Big Data on AWS Deep Dive (Part 2): S3, Parquet, and Apache Iceberg Explained
Master the storage foundation of modern data lakes — S3 object storage, Parquet columnar format, and how Iceberg adds ACID transactions to files on S3.
This chapter covers two foundational topics of data lakes in depth:
- Where data lives (S3)
- What format data takes (Parquet columnar storage + Iceberg table format)
These two decisions underpin every higher-level service — Athena, Glue, SageMaker, and beyond.
Amazon S3: The Bedrock of the Data Lake
What It Is
S3 (Simple Storage Service) is AWS’s earliest and most important service (launched 2006). At its core, it is a globally distributed object store: you upload a file of any size (up to 5 TB per object), assign it a key (path), and retrieve it later using that key.
s3://my-bucket/warehouse/ods/orders/dt=2026-05-10/part-0001.parquet
| | | |
bucket path prefix partition dir file
Key Properties (Why Data Lakes Choose S3)
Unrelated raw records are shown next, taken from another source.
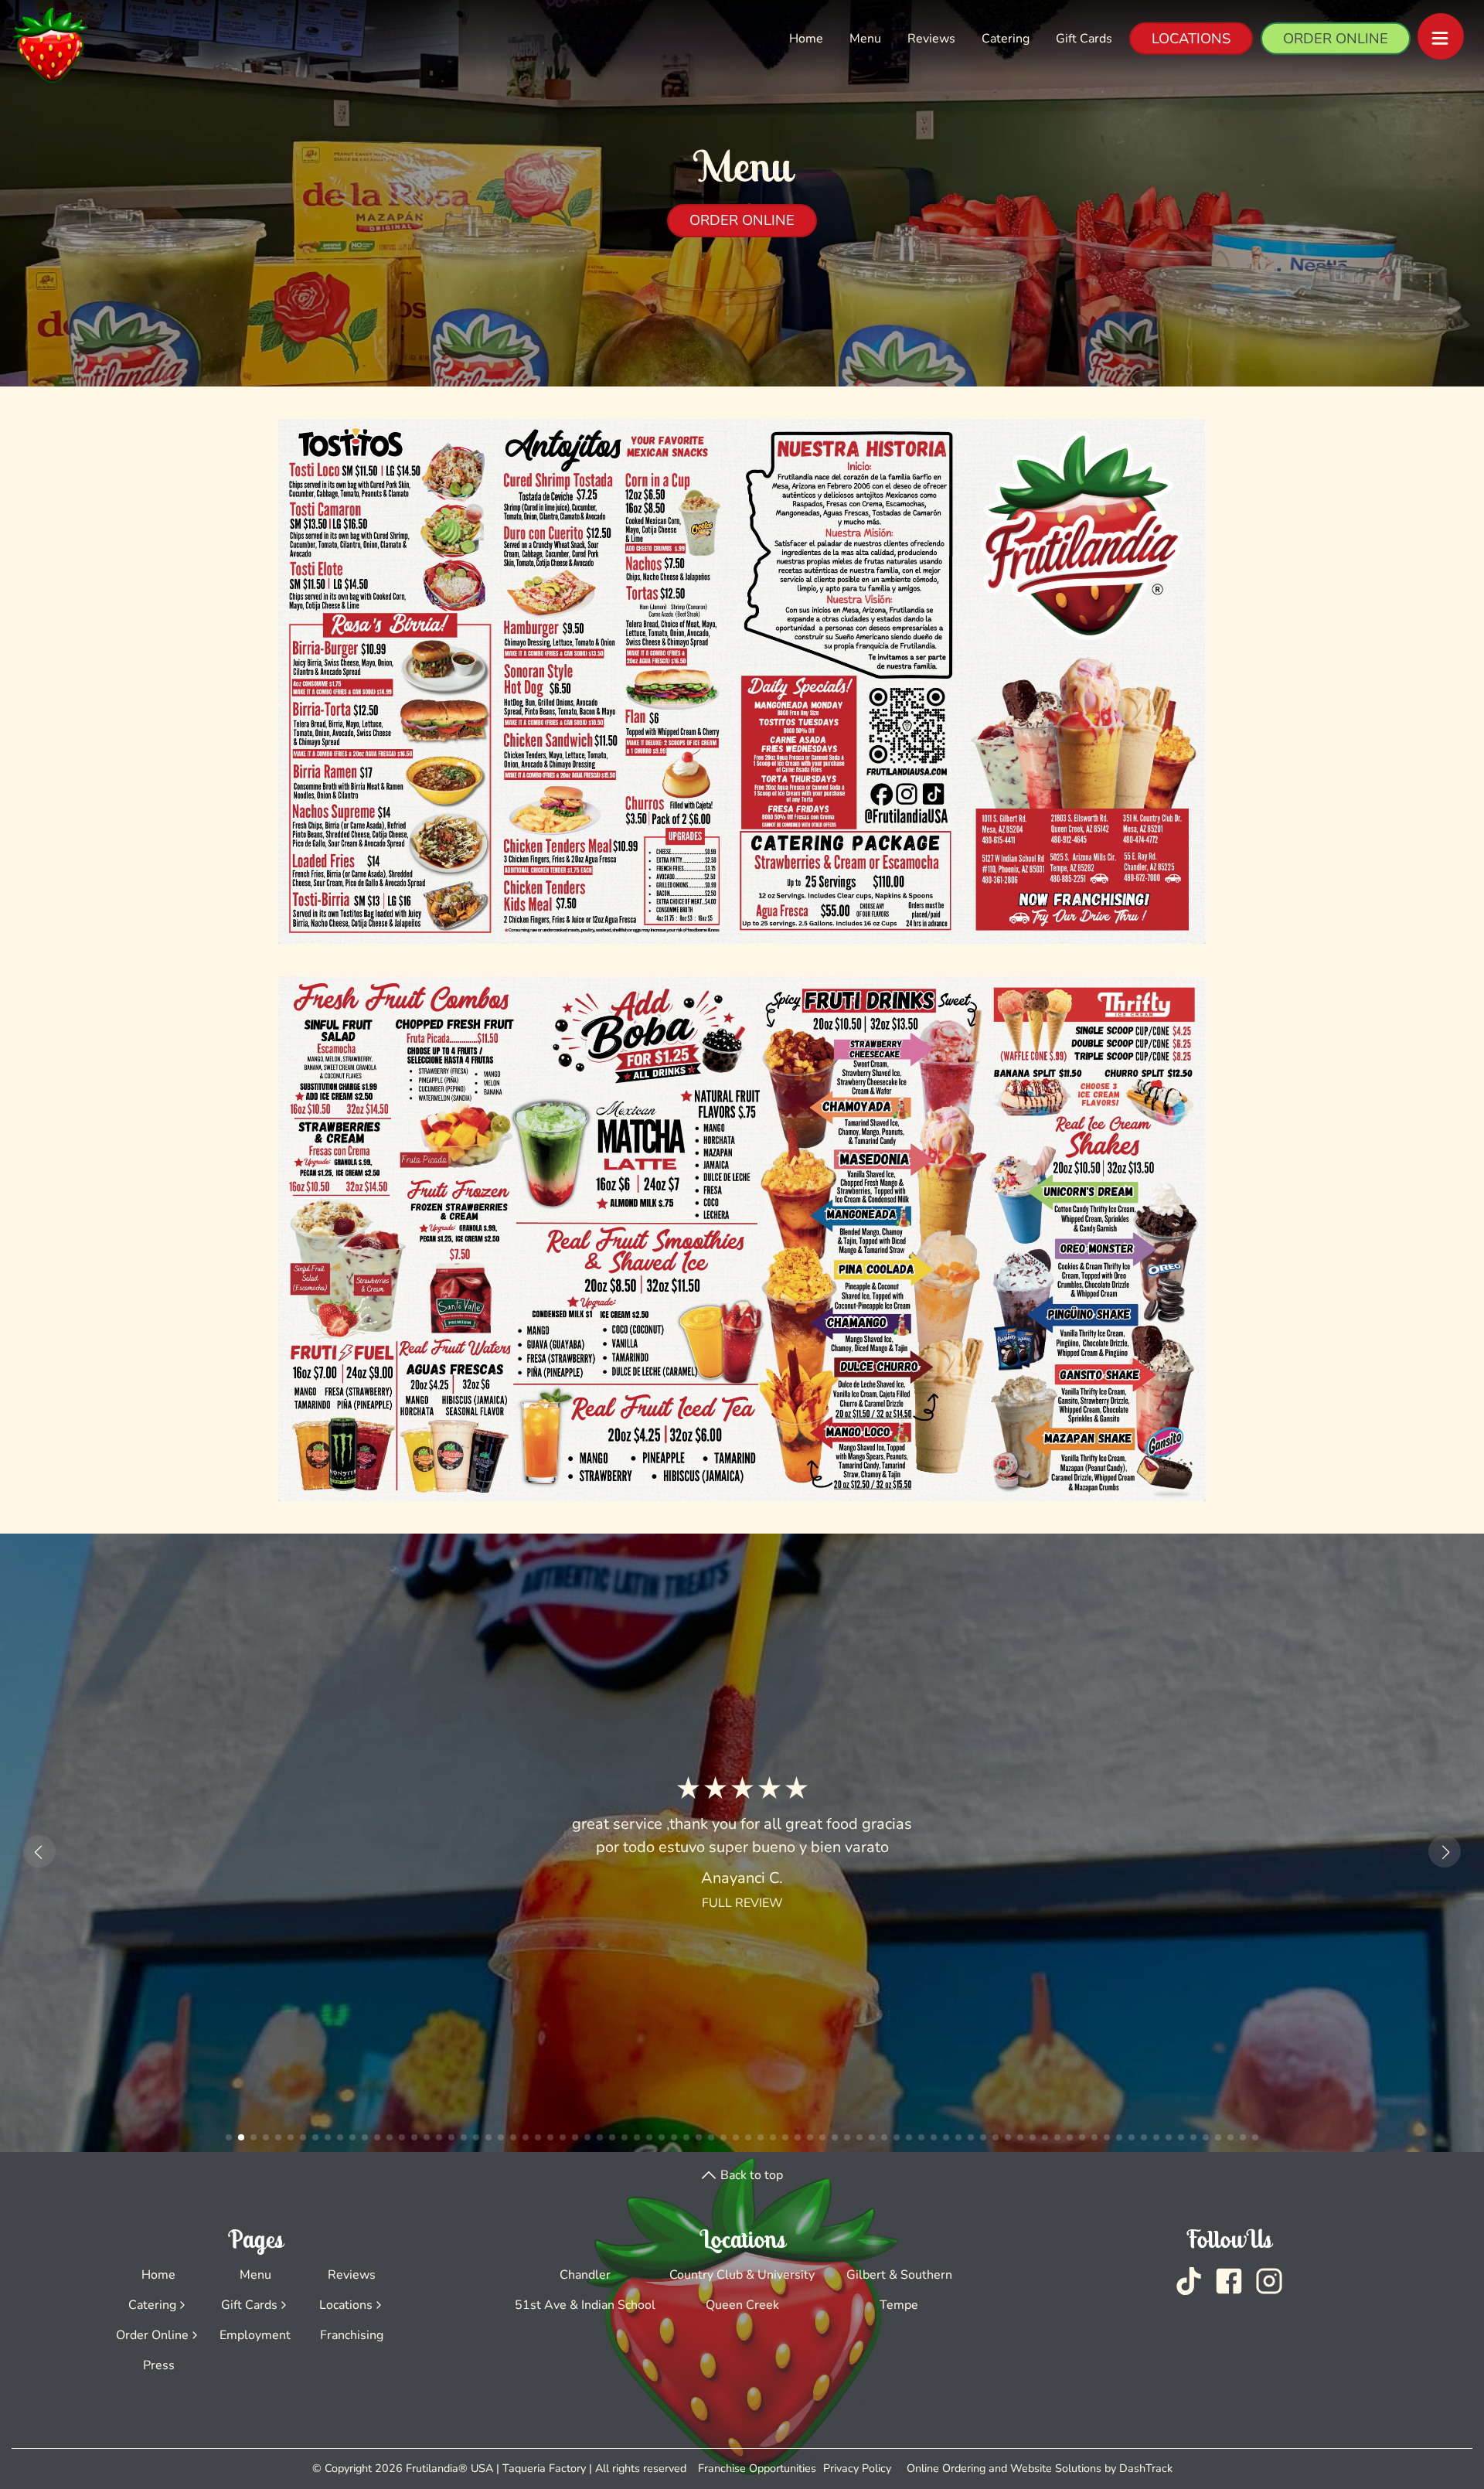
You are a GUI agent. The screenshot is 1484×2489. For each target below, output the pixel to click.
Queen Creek (742, 2305)
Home (806, 38)
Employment (255, 2335)
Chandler (585, 2274)
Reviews (931, 38)
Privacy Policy (857, 2468)
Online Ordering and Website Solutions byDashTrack (1040, 2468)
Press (159, 2365)
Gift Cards (1084, 38)
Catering (1006, 38)
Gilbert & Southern (899, 2274)
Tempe (899, 2305)
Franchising (351, 2335)
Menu (865, 38)
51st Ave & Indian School (585, 2305)
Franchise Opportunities (757, 2468)
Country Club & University (742, 2274)
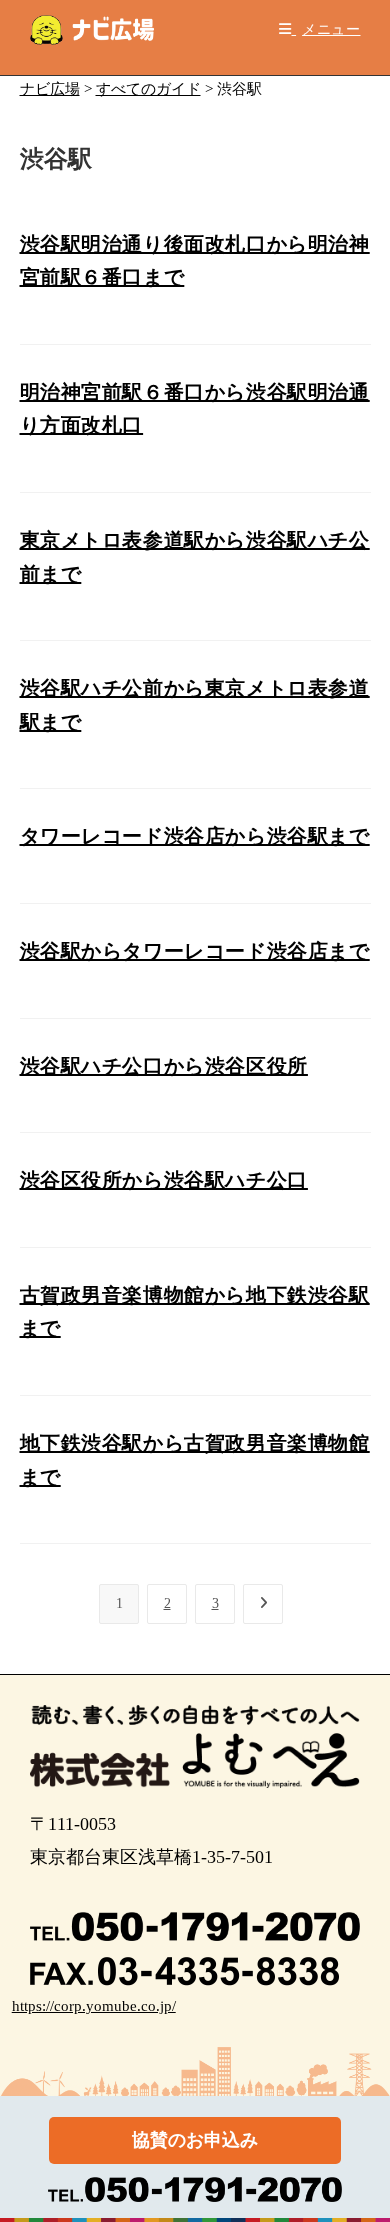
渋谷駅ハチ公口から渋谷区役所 (164, 1066)
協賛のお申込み (195, 2140)
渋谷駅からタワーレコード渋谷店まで (195, 951)
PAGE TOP (361, 2138)
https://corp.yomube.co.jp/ (94, 2006)
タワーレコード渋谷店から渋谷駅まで (195, 836)
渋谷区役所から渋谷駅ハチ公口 (164, 1180)
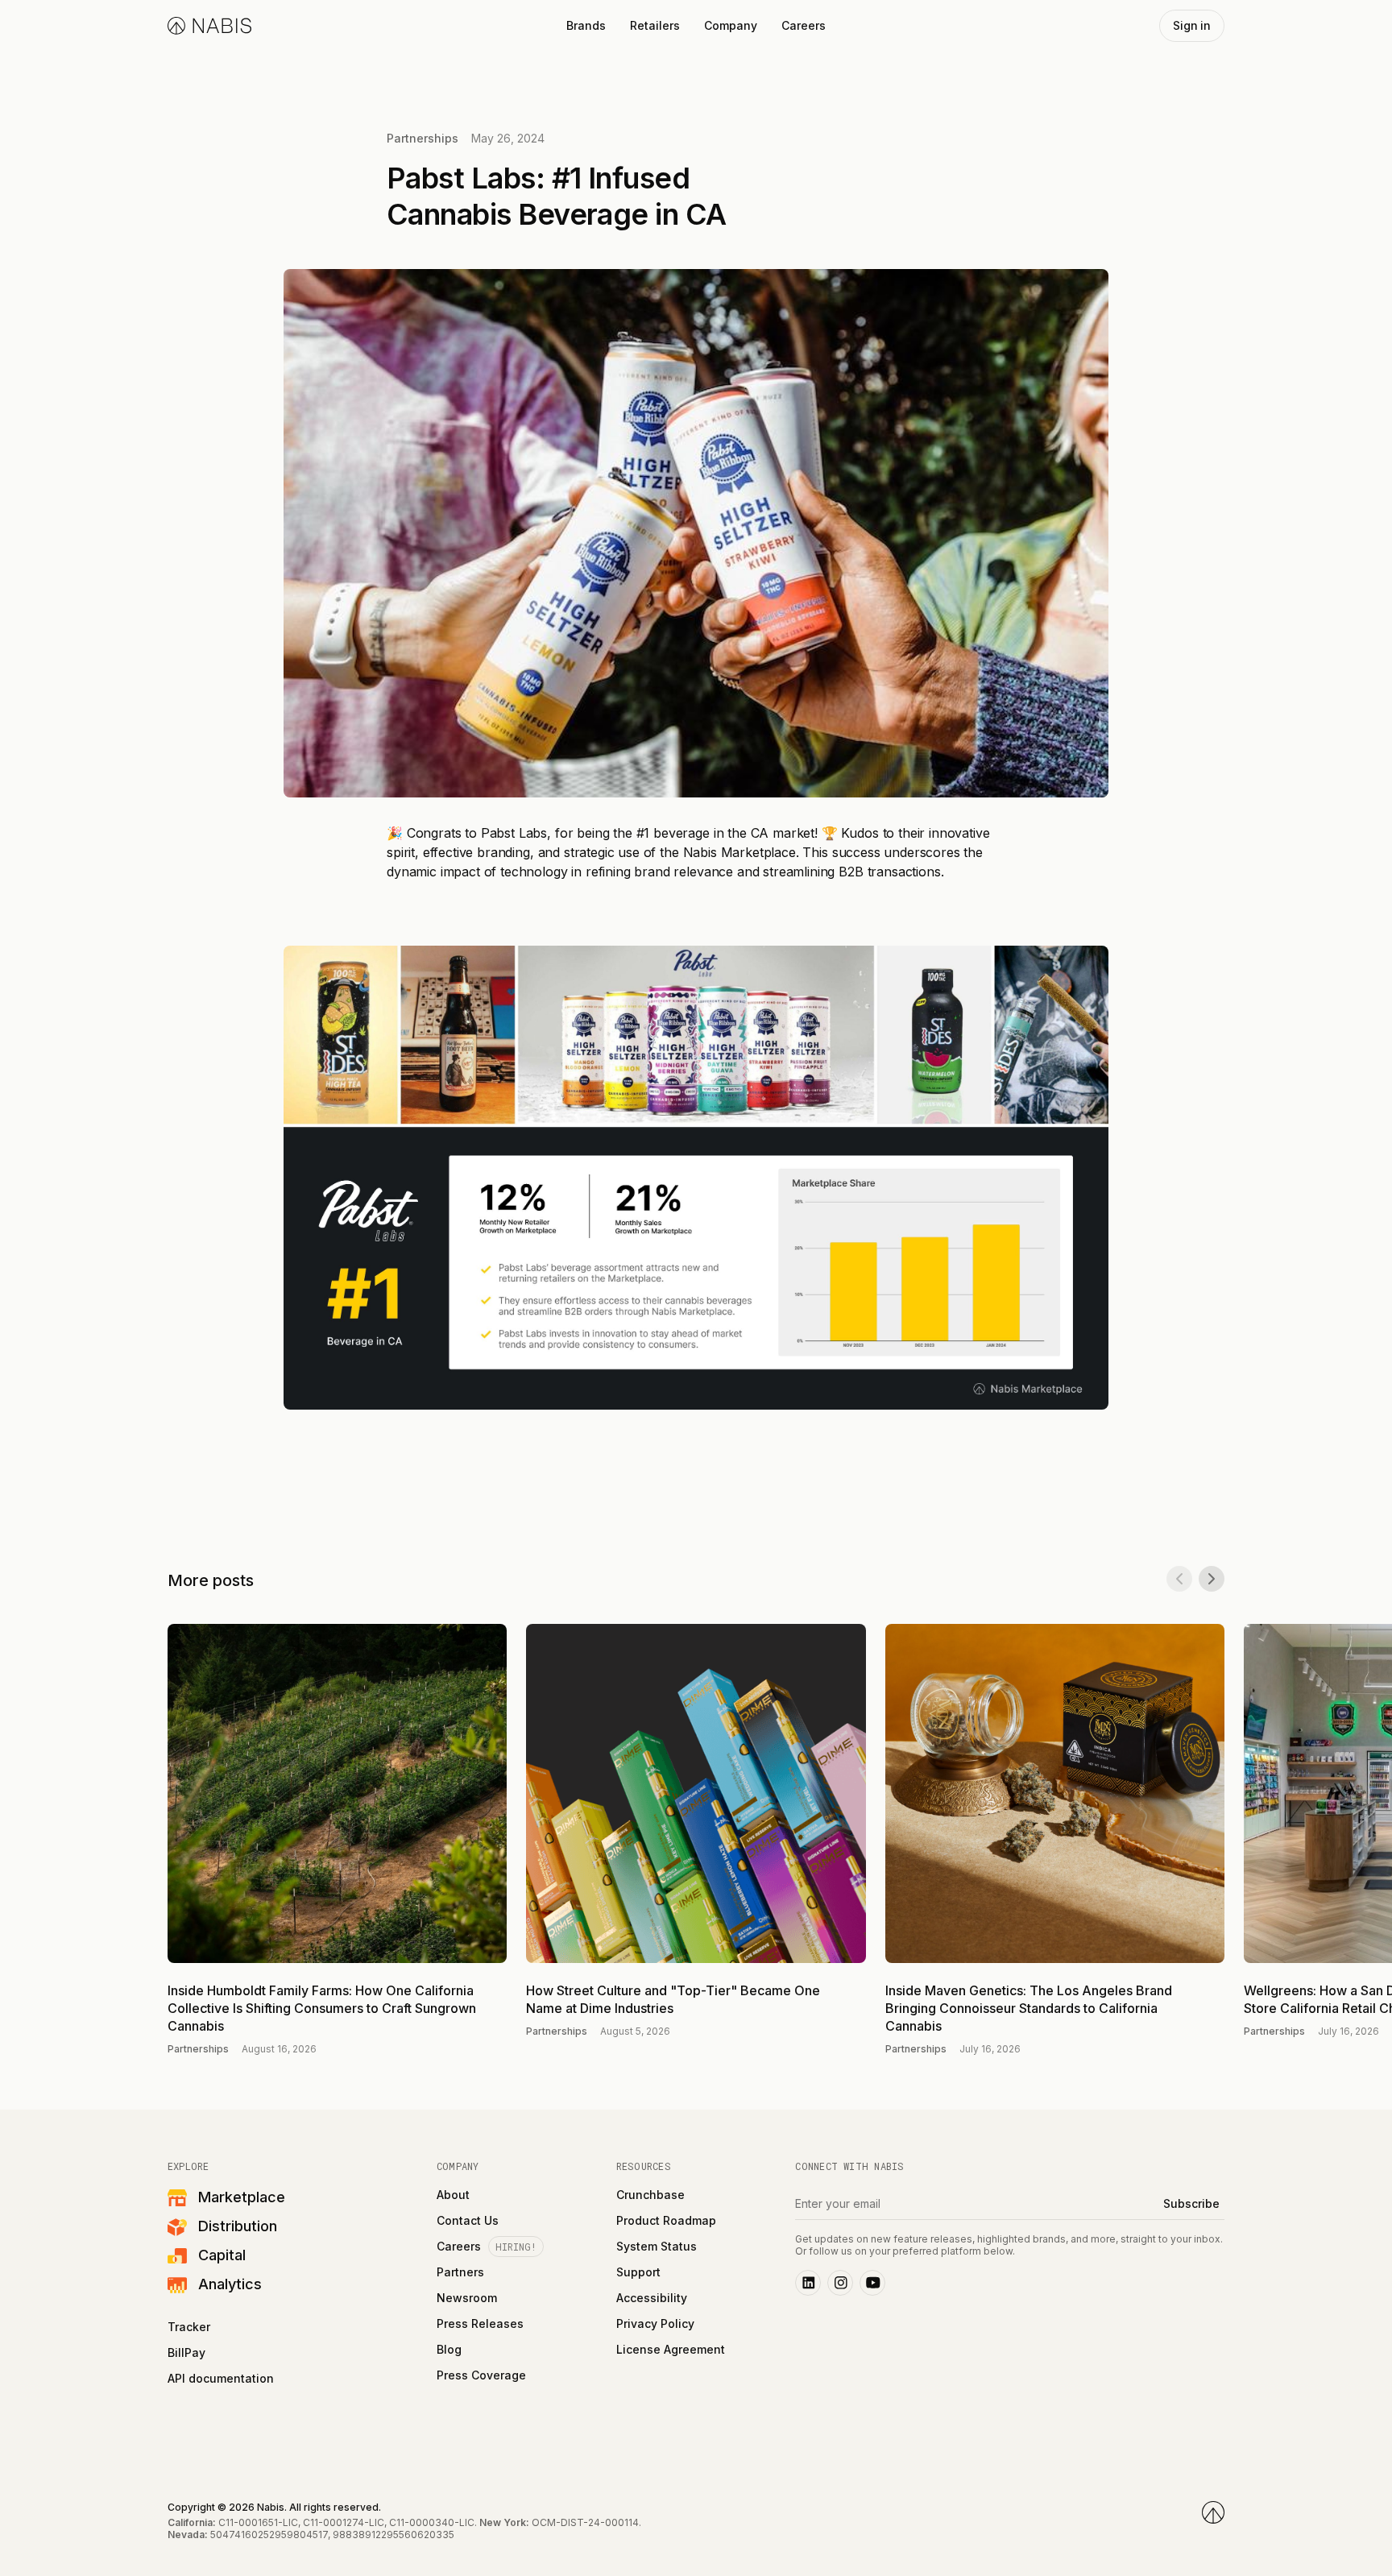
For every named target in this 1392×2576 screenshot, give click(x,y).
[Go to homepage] (1213, 2512)
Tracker (189, 2327)
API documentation (221, 2378)
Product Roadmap (666, 2220)
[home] (209, 26)
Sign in (1192, 25)
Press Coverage (481, 2375)
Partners (460, 2272)
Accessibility (651, 2298)
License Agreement (670, 2349)
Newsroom (467, 2298)
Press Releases (480, 2323)
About (453, 2195)
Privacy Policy (655, 2323)
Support (638, 2272)
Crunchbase (650, 2195)
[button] (586, 25)
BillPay (186, 2352)
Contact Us (468, 2220)
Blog (449, 2349)
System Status (656, 2246)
| Property | Details | What It Means for a Data Lake |
|---|---|---|
| 11 nines durability | Probability of losing one object per year: ~0.000000001% | Data won’t disappear |
| Virtually unlimited scale | A single bucket can hold EB-scale data with automatic sharding | PB-scale data needs no manual sharding |
| Pay-per-use | You pay only for the GB stored | Archiving historical data is cheap |
| Strong consistency (since 2020) | A GET immediately after a PUT always returns the latest version | No stale-read surprises |
| Multiple storage classes (Standard / IA / Glacier) | Hot-to-cold tiering | Old data automatically moves to cheaper tiers |
| API-friendly | HTTP REST + AWS SDKs | Every engine can read and write |
Storage Classes and Hot/Cold Tiering
S3 isn’t a single tier — it offers multiple storage classes with price and retrieval latency varying by orders of magnitude:
| Storage Class | Price (us-east-1) | Retrieval Latency | Best For |
|---|---|---|---|
| S3 Standard | ~$0.023/GB/mo | Milliseconds | Current hot data |
| S3 Intelligent-Tiering | ~$0.023/GB/mo (auto-downtiers) | Milliseconds to minutes | Default recommendation when access patterns are unknown |
| S3 Standard-IA (Infrequent Access) | ~$0.0125/GB/mo | Milliseconds | Occasional access |
| S3 Glacier Instant Retrieval | ~$0.004/GB/mo | Milliseconds | Monthly access |
| S3 Glacier Flexible / Deep Archive | $0.0036 / $0.00099/GB/mo | Minutes to hours | Regulatory archives |
Practical tip: Enable Intelligent-Tiering as the default for all warehouse buckets. Let S3 automatically move objects based on access frequency. One configuration change can save 30-50% annually.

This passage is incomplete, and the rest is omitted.